La réussite roumaine du semestre, California dreamin' (Nesfarsit) est le premier et donc unique film de Cristian Nemescu, décédé en août 2006 en pleine post-production de son long métrage. Comme ses plus talentueux compatriotes, le jeune cinéaste souhaitait se pencher sur l'histoire récente de son pays et, partant d'une matière réaliste, dériver vers la fable politique. Mandaté par l'OTAN pour le soutien technologique des raids américains sur Belgrade lors de la guerre du Kosovo de 99, un convoi ferroviaire se retrouve bloqué par Doiaru, chef de gare d'un coin perdu de Roumanie. Démunis et privilégiant, parfois à contre-coeur, la diplomatie, le Capitaine Jones et son petit groupe de Marines n'ont d'autre choix que de tuer le temps pendant cinq jours en se mêlant à la population locale.
La découverte très tardive d'Une époque formidable est pour moi une bonne surprise. Tout d'abord, cette déchéance d'un cadre vers la clochardisation, bénéficie avec Jugnot-acteur de la personne adéquate pour incarner le personnage principal de Michel Berthier. Son registre de français médiocre, peaufiné au fil des ans, rend parfaitement crédible la trajectoire vers le bas décrite ici. Quand débute l'histoire (après un savoureux prologue relatant un cauchemar du héros), Berthier est déjà licencié et, ressort classique, il fait croire à sa compagne qu'il travaille toujours.
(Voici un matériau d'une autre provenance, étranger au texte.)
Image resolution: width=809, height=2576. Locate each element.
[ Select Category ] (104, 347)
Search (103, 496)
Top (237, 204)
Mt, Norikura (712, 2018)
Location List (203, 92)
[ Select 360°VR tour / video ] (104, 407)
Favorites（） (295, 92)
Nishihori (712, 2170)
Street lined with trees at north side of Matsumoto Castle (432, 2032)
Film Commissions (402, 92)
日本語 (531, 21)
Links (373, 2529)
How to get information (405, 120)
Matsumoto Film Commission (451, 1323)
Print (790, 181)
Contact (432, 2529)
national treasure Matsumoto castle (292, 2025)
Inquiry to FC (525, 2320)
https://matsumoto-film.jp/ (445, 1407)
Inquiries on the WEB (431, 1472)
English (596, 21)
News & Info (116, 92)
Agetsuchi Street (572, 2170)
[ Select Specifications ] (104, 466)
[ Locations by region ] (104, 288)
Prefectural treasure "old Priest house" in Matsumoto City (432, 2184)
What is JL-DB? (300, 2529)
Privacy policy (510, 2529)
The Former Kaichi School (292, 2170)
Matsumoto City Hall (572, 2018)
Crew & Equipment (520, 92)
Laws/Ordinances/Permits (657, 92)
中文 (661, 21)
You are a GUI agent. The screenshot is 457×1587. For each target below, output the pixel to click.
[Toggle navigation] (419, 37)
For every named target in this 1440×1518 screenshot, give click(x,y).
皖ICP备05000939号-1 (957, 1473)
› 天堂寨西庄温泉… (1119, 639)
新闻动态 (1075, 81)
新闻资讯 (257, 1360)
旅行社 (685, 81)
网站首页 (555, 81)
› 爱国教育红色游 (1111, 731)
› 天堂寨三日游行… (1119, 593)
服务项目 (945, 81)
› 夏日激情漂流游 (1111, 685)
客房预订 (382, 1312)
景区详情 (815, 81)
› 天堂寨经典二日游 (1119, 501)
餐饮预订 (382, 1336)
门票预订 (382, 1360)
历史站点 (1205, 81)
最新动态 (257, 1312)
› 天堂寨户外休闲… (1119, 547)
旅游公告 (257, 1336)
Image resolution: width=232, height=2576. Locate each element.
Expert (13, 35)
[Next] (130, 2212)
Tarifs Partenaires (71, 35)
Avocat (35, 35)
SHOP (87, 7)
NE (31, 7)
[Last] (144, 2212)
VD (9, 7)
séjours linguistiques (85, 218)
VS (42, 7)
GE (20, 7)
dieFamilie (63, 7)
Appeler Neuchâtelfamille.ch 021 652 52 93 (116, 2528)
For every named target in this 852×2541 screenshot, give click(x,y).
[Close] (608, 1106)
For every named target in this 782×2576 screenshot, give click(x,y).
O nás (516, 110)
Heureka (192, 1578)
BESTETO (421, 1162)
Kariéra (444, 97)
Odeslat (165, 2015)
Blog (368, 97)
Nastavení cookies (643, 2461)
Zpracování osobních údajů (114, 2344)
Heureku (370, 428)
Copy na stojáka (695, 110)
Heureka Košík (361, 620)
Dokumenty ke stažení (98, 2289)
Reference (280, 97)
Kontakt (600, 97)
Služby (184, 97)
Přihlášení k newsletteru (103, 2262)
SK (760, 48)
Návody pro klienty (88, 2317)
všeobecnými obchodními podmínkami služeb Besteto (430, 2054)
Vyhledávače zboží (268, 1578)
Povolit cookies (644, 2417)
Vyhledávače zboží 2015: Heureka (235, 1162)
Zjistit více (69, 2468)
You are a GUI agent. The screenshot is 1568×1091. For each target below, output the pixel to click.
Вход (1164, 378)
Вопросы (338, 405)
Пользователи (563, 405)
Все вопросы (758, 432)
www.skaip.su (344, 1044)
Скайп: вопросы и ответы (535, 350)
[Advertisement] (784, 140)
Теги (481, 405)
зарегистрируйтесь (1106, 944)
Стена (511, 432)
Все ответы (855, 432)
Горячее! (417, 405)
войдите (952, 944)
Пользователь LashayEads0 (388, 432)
Le récit de la déchéance est très bien amené, dans un enchaînement autant dramatique que, chose plus difficile, comique. On relève bien une scène trop facile de rébellion envers une journaliste interviewant complaisamment les SDF et un inévitable clin d'oeil au "Salauds de pauvres !" de La traversée de Paris. Ces excès sont cependant bien rares, au milieu de répliques bien senties, modulées de salves vulgaires en mots d'auteurs plus écrits. Bien rythmé, solidement interprété jusque dans les personnages secondaires (Charlotte de Turkheim, pas mal en prostituée de garage beuglant "Au suivant..."), le film a une vraie mise en scène, utilisant très bien les espaces urbains. La musique, souvent atroce dans ce genre de production, n'est pas désagréable (on se pince d'autant plus en découvrant qu'elle est signée de Francis Cabrel).